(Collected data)
------------------------------------

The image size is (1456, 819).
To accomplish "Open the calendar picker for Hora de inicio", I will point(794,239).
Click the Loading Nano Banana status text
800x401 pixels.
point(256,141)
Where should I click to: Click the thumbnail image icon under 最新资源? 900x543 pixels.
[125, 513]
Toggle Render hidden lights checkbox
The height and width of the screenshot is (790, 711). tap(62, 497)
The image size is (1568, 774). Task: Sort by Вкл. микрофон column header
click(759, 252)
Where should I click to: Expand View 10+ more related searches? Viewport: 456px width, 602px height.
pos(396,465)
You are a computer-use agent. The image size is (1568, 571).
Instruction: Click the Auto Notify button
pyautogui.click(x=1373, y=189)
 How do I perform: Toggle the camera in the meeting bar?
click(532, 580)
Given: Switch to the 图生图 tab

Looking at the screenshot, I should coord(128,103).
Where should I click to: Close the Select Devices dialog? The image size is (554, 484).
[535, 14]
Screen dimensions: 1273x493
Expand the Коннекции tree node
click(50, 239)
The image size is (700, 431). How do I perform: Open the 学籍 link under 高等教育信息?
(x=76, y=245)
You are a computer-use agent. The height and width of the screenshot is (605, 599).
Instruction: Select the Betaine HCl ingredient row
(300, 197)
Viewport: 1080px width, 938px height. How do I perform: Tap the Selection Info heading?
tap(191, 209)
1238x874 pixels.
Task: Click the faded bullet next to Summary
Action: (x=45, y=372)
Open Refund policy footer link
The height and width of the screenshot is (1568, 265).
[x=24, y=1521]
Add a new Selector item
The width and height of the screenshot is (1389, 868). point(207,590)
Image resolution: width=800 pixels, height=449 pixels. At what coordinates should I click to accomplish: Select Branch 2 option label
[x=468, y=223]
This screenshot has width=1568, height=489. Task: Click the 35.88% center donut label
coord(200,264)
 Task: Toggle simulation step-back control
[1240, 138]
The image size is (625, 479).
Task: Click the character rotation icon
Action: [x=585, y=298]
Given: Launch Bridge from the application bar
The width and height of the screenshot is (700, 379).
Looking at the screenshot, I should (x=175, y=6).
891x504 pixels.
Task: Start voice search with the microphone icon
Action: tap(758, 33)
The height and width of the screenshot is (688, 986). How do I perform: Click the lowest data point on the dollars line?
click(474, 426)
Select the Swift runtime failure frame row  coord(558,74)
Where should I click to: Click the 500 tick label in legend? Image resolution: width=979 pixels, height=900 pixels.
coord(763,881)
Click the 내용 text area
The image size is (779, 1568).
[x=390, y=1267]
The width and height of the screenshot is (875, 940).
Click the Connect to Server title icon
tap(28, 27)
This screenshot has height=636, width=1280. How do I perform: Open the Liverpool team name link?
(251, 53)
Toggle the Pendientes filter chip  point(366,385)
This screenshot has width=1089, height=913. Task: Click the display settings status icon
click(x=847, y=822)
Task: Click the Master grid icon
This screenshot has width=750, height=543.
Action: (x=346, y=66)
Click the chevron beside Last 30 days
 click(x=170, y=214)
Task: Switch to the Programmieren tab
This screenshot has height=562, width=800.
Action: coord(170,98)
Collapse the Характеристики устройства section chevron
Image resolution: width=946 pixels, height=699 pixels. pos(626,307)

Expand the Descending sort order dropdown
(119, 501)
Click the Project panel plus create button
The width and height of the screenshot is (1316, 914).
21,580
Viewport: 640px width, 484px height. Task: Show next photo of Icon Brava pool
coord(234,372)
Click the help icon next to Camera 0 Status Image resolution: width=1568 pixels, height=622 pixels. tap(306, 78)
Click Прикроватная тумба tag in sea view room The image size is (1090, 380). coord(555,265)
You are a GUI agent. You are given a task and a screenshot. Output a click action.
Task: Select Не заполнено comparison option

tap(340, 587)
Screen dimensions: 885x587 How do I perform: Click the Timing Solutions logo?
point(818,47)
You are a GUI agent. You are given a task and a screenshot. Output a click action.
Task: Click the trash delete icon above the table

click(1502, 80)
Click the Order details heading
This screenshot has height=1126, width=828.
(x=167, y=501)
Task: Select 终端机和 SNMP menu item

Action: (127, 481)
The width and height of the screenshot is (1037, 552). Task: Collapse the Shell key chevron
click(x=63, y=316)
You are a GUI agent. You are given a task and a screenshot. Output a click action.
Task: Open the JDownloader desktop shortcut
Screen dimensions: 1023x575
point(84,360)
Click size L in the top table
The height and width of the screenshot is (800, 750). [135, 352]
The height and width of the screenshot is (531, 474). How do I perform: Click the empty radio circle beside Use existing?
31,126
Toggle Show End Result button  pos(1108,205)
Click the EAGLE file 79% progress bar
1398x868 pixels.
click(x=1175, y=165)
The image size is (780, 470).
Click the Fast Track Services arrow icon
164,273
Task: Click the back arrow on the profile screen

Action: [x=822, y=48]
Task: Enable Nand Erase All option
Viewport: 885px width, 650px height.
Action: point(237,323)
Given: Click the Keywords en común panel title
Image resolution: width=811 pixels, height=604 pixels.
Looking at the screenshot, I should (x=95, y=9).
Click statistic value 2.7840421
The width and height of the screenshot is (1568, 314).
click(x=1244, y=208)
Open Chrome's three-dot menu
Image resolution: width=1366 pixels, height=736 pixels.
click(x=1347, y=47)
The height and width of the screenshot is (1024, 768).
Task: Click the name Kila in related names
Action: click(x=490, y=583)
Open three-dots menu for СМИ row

------------------------------------

WHAT THE EXERCISE ASKS: Filter the preceding entries down to the lines with "three".

RESULT OF THE EXERCISE:
Open Chrome's three-dot menu
Open three-dots menu for СМИ row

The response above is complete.